Many times we suggest clothing lines stick with their core component and that is sales of the brand. If you get caught up in a hands on aspect of the clothing line to try and save money the sales will not be the core focus. The larger the volume of your sales the more influence you have on pricing from your supplier.


----------



## treefox2118 (Sep 23, 2010)

Releasing a new brand is not about profit, it's about brand recognition and building a customer base.

Don't worry about making money at first. Just sell shirts. If your price point is $25 a shirt, starting out means selling shirts, even if you have to pay $22 a piece to get them made.

Once you have built a customer base, you can then start looking for the least expensive solution.

What kills most brands dead is a lack of movement. You need great service, great quality prints and new designs regularly. Movement leads to momentum leads to brand recognition leads to volume.

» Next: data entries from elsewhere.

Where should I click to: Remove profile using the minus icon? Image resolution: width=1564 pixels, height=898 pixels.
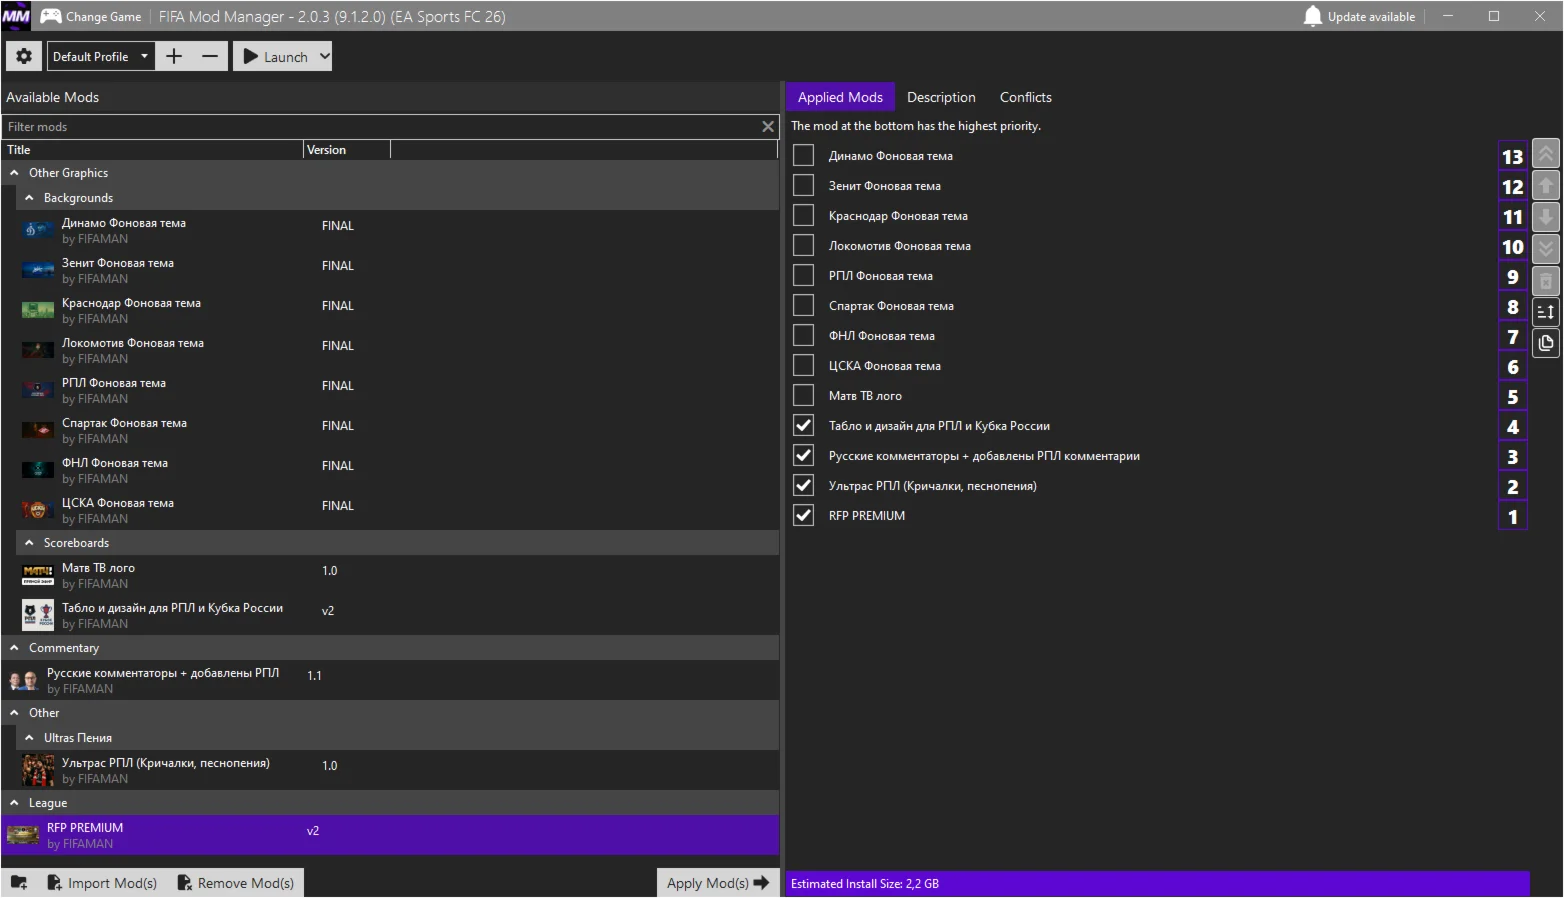click(x=210, y=57)
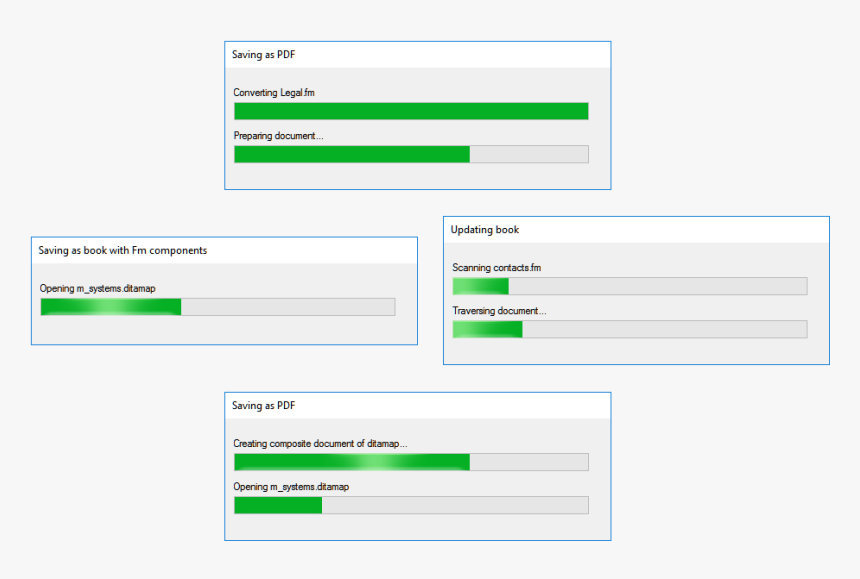860x579 pixels.
Task: Click the Creating composite document of ditamap... label
Action: click(x=320, y=443)
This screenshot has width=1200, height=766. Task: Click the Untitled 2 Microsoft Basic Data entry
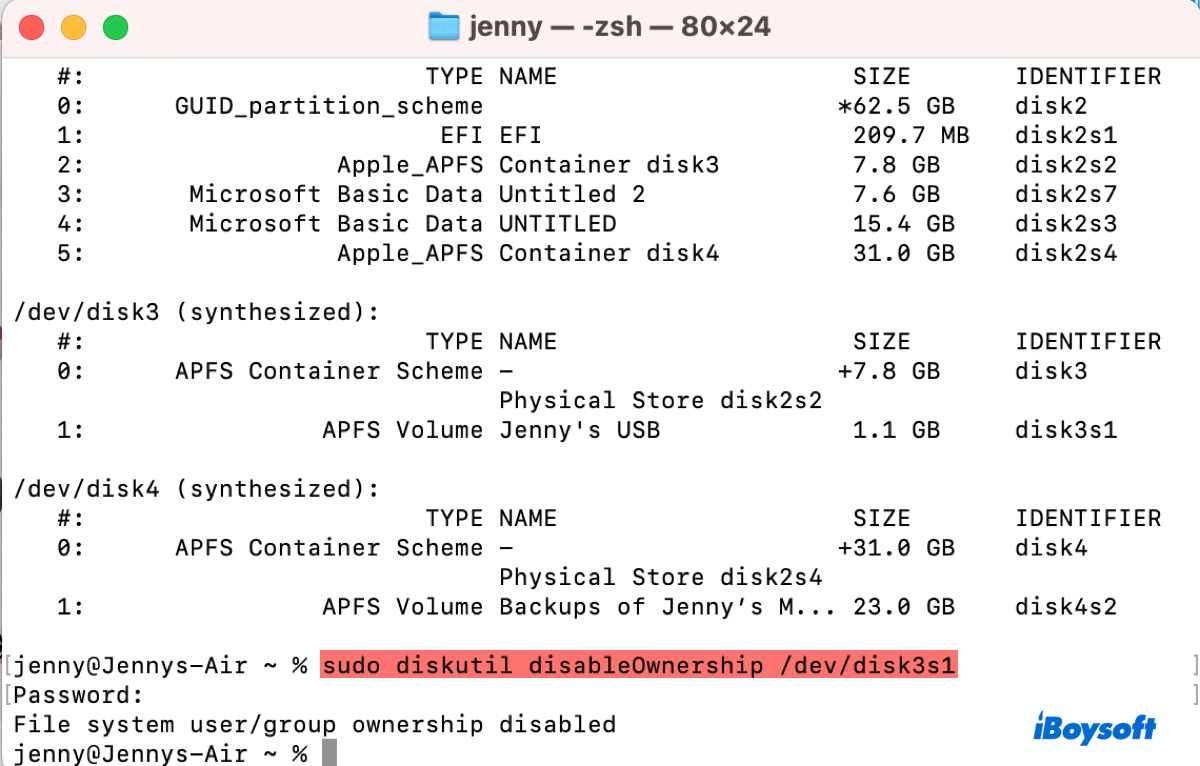click(570, 194)
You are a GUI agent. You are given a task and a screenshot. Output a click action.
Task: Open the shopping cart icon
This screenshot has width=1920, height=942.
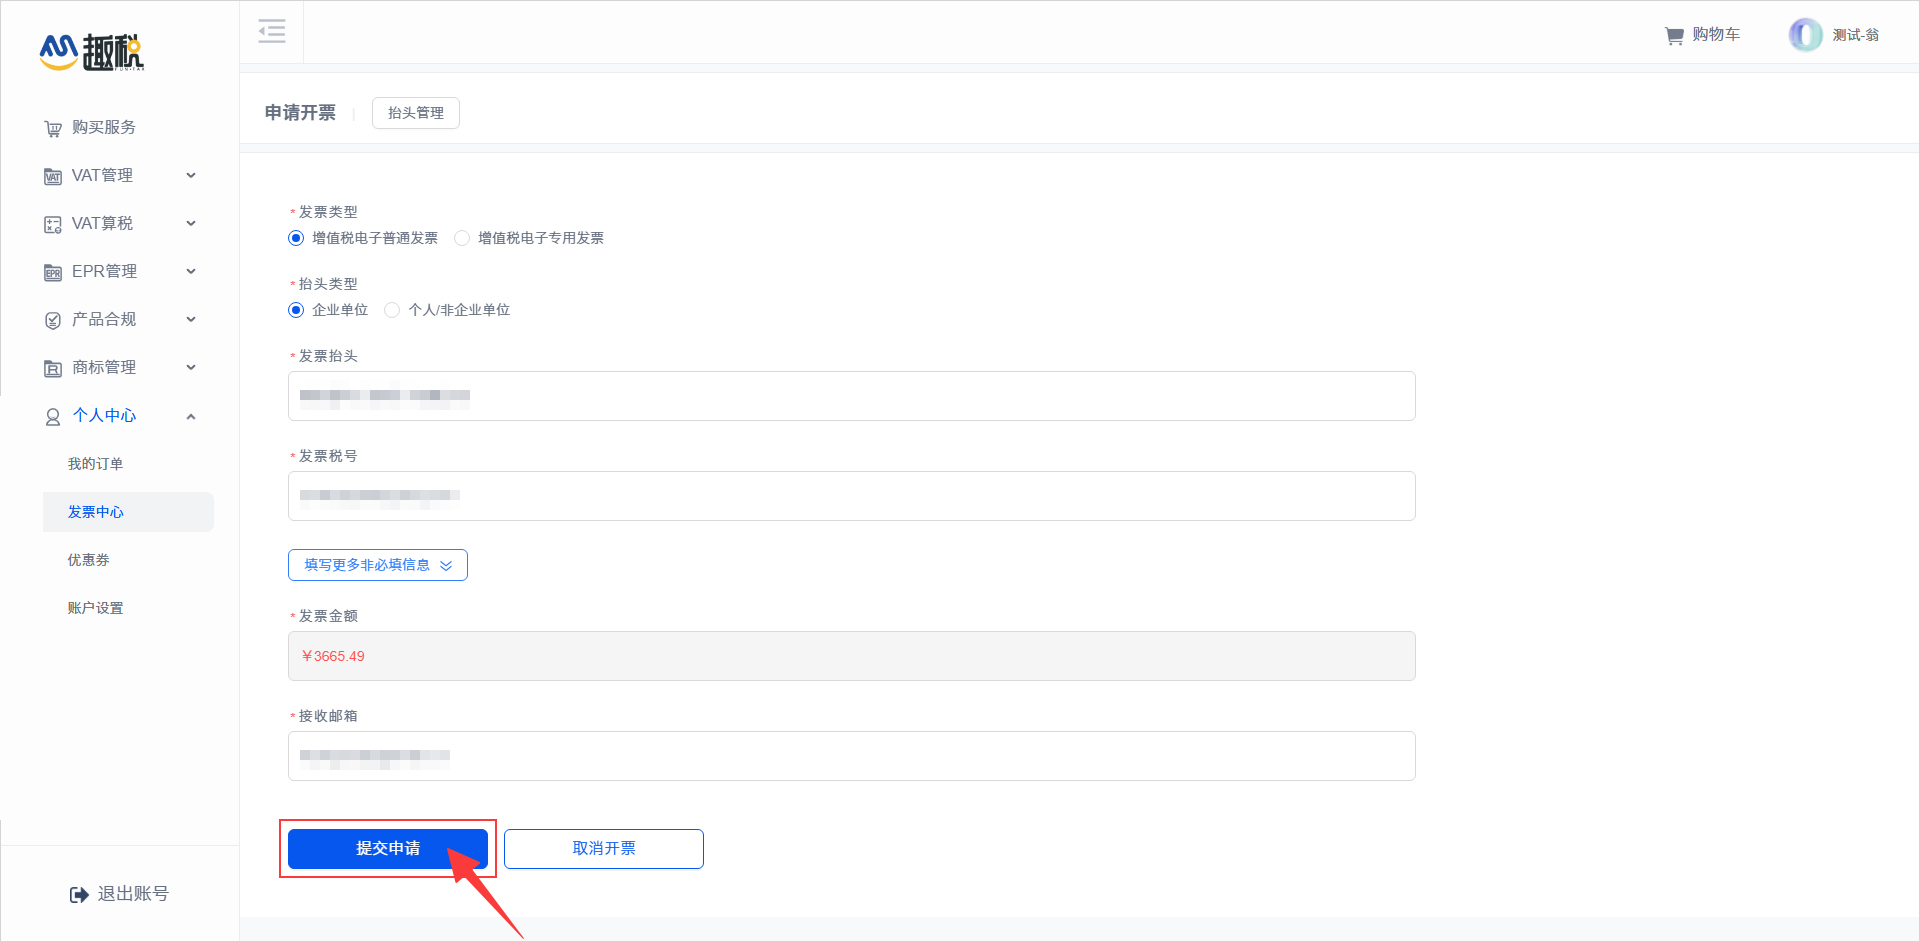click(x=1674, y=36)
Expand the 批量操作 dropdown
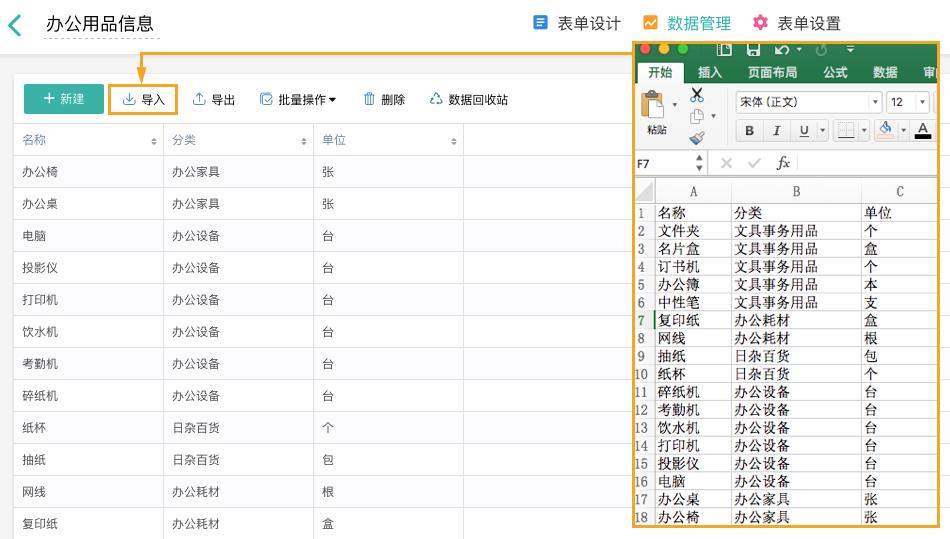The image size is (950, 539). tap(298, 99)
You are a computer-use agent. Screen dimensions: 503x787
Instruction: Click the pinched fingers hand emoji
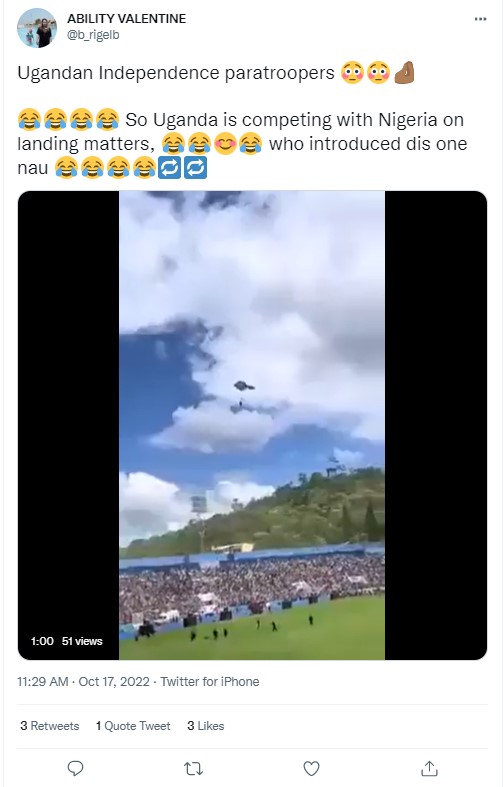click(405, 73)
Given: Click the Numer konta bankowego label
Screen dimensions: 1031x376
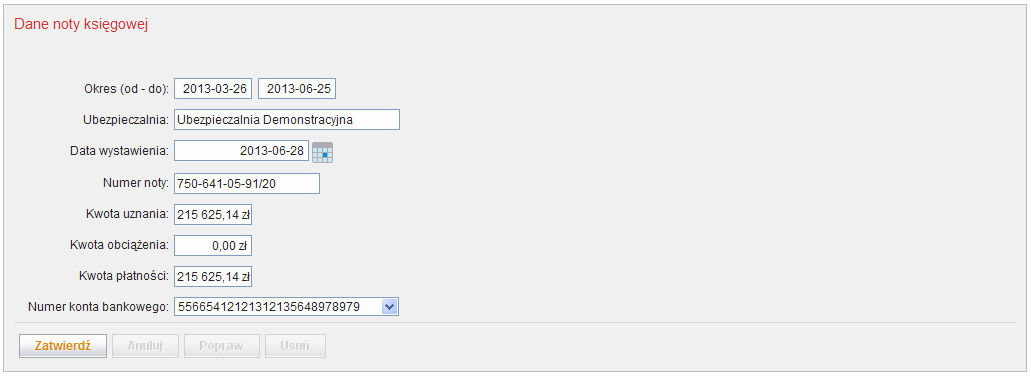Looking at the screenshot, I should (99, 306).
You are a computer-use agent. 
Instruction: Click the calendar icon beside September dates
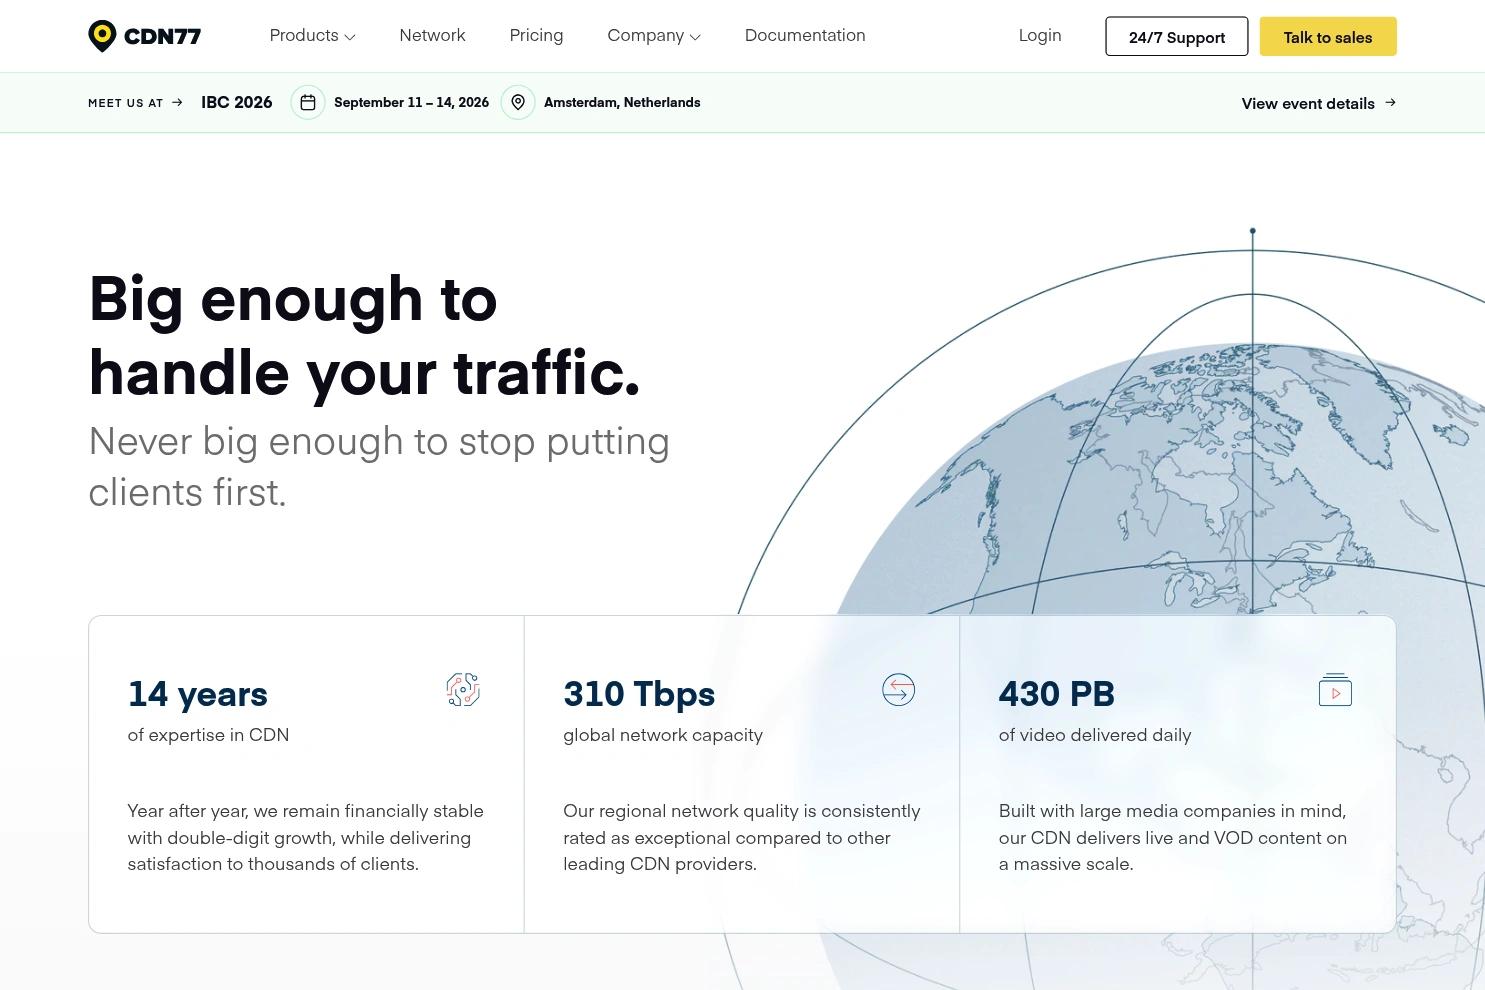click(x=308, y=102)
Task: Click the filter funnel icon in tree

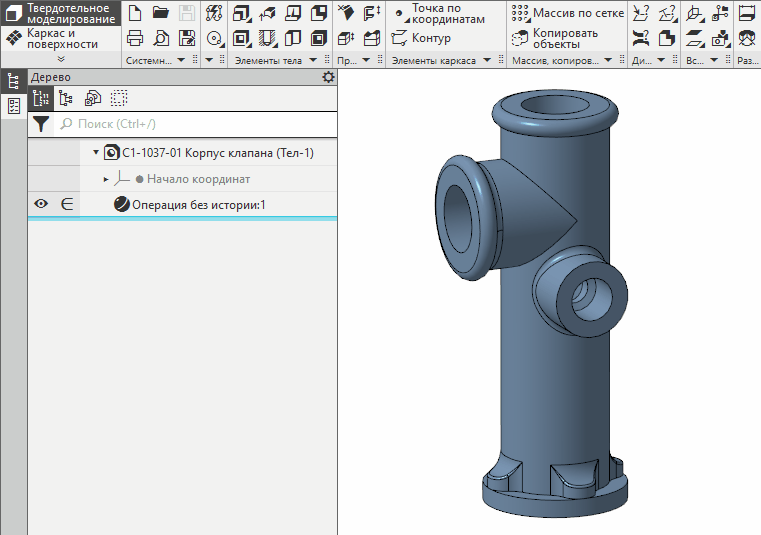Action: pyautogui.click(x=40, y=124)
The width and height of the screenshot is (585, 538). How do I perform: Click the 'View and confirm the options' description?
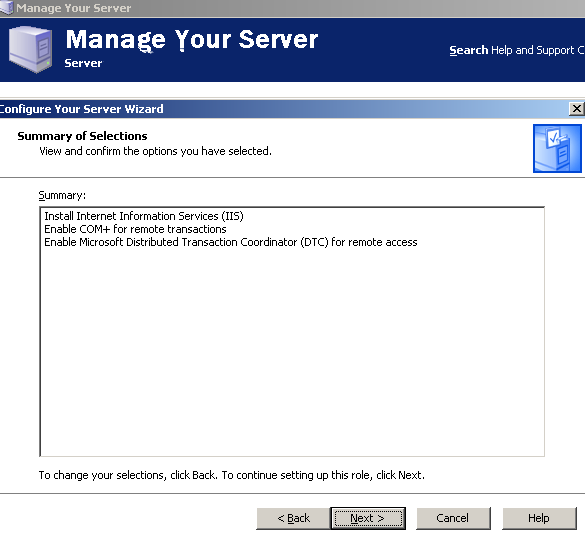pyautogui.click(x=155, y=151)
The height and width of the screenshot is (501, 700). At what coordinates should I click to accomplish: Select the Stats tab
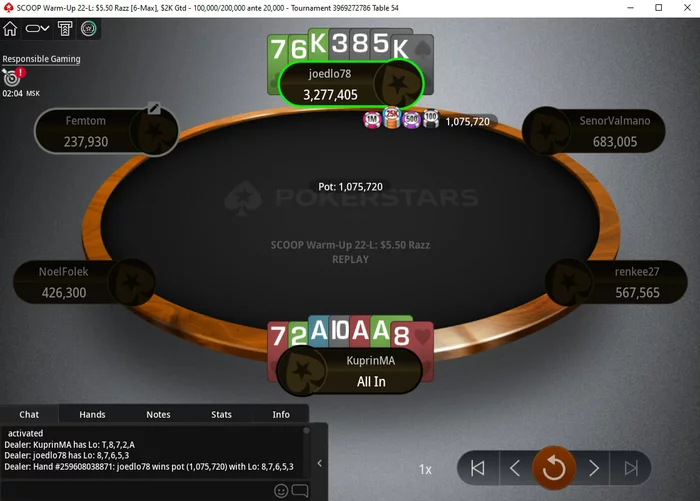coord(221,414)
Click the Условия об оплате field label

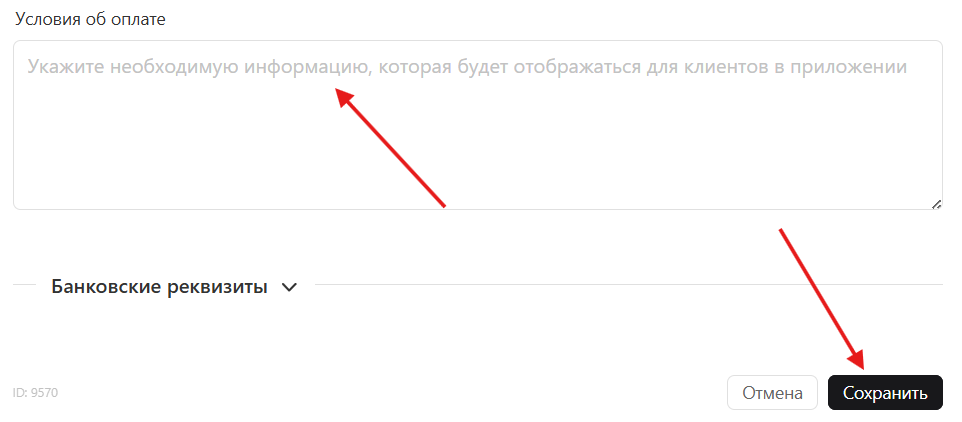tap(90, 19)
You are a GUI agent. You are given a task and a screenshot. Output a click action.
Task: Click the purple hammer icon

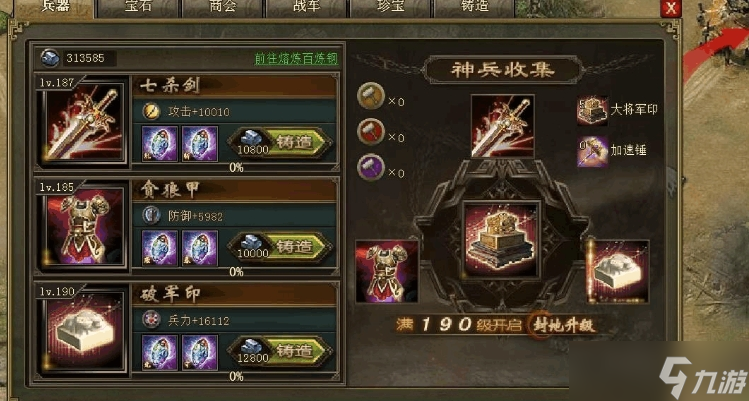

And until you have the volume, profit will be minimal.

My #1 brand needs to move 66 shirts a day in order for me to earn $100,000 a year profit. The first 3 or 4 months for me meant LOSING thousands of dollars a month in giveaways, contests, and advertising. I didn't care because I was building a brand.

I meet people every day who want to start a garment line. I ask them: do you have thousands of dollars in savings to build your brand name? I spent about $10,000 out of pocket to do it. $0 of that was for hardware, ink, cotton blanks. All of it was for getting the word out.

It is a hypercompetitive market. 500 new brands come into existence every week. 495 of them fail. You can spend 100-200 hours making 5-10 new designs. All 10 of them will be old news in 90 days. That means spending 1-2 hours a day, every day, making new designs. Another 1-2 hours a day advertising and marketing. Another 10-15 hours a week meeting your customers where they go. Another 10-15 hours a week communicating with old customers to ask for comments and criticism.

But, there is a lot of money to be made. Like in any business, going cheap is going to kill your brand.


----------



## FAMOUSclothing (Jan 12, 2014)

thank you. it's nice to hear from some one who has experience in what I'm looking to get into.


----------



## treefox2118 (Sep 23, 2010)

If it was easy, everyone would do it. If everyone did it, there'd be no profit.

Anyone can print a single shirt cheap. Anyone can design a shirt cheap. Anyone can sell a few dozen cheap designs on cheap shirts to friends and family.

Getting past that stage takes determination, perseverance, and focus. It takes savings. I talked to a guy last week who is quitting the business after just 6 months. He decided that partying with friends every week and weekend was more important than putting that time and money into his business. I have no sympathy for him, good riddance. I talked to a young lady last month who still isn't making a profit. Her designs are over a year old. She's married to old artwork. I doubt she will last another month before calling it quits.

I am sitting at my desk right now, looking at over 500 amazing designs that other companies released in the past 2 weeks. They're all so good! It gives me an idea of what else is out there. These 500 designs took thousands of hours total to make. Maybe ten thousand hours. I see new garment brands where a designer spent one hour playing with a font. Boring. Won't go anywhere.

Invest your time. Save money instead of blowing it on beer or video games or new toys. Create fresh designs and market test them, over and over and over.


----------



## FAMOUSclothing (Jan 12, 2014)

you don't know how motivational reading this is. being a high schooler with ambitions of starting/making something. it's really hard to work with people once they know that I'm only 16. and even though you didn't know that when typing everything. just. first person that has given me any type of advice guidance in the field. compared to ignoring my emails so thank you. 




treefox2118 said:


> If it was easy, everyone would do it. If everyone did it, there'd be no profit.
> 
> Anyone can print a single shirt cheap. Anyone can design a shirt cheap. Anyone can sell a few dozen cheap designs on cheap shirts to friends and family.
> 
> ...


----------



## treefox2118 (Sep 23, 2010)

I made $100,000 from 13-14.

Then I lost $250,000 over the next 4 years haha.

Don't get overexcited about work. Work is hard. If you want to make money, make it feel like you're working. Otherwise it's a hobby.


----------